Five years’ non-use can mean curtains for any UK trade mark registration, but was sale to a UK distributor of £800 worth of ‘La Mer’ products enough to save the brand? We report the outcome in Chancery at
La Mer Technology Inc. and Laboratoires Goemar SA
Chancery Division of the High Court of Justice, London
In a recent case the Court grappled with the question of whether a registered trademark should be revoked on grounds of 5 years' non-use. Registered trademarks can be kept alive indefinitely by simply paying the renewal fee. They can be struck off the register, however, if they are not genuinely used by the proprietor for a period of 5 continuous years.
The case in question concerned the trademark "La Mer" registered for cosmetics.
The only evidence of use of the brand in the UK during the relevant 5 year period was by way of the export by the registered proprietor of the mark of £800 of La Mer cosmetics to its UK distributor.
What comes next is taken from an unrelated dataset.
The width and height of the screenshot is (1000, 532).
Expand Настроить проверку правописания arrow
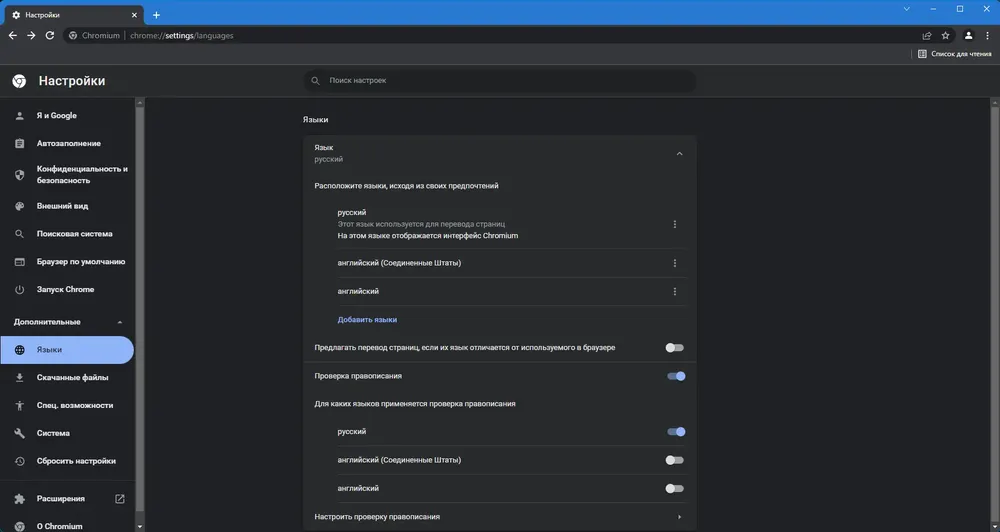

The distributor then went into liquidation and none of the cosmetics were sold on the open market, nor did it appear that they had been advertised by either the proprietor or the UK distributor.
The question was whether this limited use of the brand was enough to keep it alive during the relevant 5 year period.
At the end of lengthy litigation including a reference to the European Court of Justice, the Court eventually found that the brand should be struck off the UK register. Recent authorities made it quite plain that the brand in question had to come to at least the attention of the end user or consumer during the 5 year period for the registration to stay alive. This meant that the goods carrying the brand had to be either put on the market or advertised, and if this had not taken place for a period of 5 years then the mark was vulnerable to revocation.
Since none of this had happened with La Mer in the UK for five years the registration was revoked.
Why this matters:
This judgement underlines the potentially crucial importance of advertising to ensure the survival of trademark registrations. Not only that, but it is also key to ensure that full records are kept of all advertising activity in respect of all brands in a company's portfolio, so that if the matter is ever challenged the evidence can be quickly wheeled out.